- **Instruction**
Reproduce the material from the line containing "Given: Click the flex badge next to Item 0" through the line containing "pyautogui.click(x=345, y=133)", both included, replacing every occurrence of "field" with "box" and leaving all else unchanged.

## begin

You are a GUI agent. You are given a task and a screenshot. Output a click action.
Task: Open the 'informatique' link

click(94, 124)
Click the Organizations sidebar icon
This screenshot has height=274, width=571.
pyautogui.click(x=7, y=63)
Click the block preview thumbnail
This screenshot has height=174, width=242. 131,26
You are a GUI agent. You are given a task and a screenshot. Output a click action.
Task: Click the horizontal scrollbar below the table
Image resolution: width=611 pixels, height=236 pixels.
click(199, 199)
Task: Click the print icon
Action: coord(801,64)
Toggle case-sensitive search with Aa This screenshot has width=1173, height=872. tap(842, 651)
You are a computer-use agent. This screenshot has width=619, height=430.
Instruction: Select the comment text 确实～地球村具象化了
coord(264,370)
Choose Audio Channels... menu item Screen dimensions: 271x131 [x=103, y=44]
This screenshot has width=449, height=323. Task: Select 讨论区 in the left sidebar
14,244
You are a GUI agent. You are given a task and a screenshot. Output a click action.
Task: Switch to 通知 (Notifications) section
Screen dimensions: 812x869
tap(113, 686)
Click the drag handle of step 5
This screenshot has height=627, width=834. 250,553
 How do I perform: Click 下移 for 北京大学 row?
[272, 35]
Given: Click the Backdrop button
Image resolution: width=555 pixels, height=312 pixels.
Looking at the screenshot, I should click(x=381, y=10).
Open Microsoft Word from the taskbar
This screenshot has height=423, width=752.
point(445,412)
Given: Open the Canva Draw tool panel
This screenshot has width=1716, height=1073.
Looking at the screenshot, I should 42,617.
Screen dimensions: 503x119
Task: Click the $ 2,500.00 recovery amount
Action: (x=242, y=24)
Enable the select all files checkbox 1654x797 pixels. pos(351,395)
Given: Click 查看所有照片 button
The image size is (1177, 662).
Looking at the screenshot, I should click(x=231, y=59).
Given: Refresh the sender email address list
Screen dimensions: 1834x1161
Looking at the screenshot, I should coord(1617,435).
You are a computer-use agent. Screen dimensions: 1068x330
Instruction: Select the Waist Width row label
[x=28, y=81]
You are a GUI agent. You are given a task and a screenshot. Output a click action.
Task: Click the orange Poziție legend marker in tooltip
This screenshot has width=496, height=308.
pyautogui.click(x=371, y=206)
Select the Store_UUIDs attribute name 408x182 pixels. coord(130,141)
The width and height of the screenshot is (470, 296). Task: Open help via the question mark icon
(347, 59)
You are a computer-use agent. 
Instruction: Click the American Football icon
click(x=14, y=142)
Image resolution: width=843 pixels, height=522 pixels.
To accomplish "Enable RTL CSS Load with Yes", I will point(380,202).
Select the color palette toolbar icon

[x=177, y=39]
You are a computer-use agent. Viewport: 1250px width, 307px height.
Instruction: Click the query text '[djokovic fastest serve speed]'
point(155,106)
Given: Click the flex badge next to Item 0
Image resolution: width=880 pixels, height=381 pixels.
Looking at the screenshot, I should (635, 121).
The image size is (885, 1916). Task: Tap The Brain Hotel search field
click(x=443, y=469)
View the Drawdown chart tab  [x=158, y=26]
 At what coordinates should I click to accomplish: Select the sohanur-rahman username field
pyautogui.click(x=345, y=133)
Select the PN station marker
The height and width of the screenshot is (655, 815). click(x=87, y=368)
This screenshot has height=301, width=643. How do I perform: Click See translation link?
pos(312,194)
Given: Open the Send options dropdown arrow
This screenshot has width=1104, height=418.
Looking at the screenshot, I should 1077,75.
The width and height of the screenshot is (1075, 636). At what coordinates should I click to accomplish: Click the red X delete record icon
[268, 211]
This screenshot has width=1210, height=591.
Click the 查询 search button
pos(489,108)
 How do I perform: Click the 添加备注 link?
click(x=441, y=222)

## end

- **Task result**
Given: Click the flex badge next to Item 0
Image resolution: width=880 pixels, height=381 pixels.
Looking at the screenshot, I should (635, 121).
The image size is (885, 1916). Task: Tap The Brain Hotel search box
click(x=443, y=469)
View the Drawdown chart tab  [x=158, y=26]
 At what coordinates should I click to accomplish: Select the sohanur-rahman username box
pyautogui.click(x=345, y=133)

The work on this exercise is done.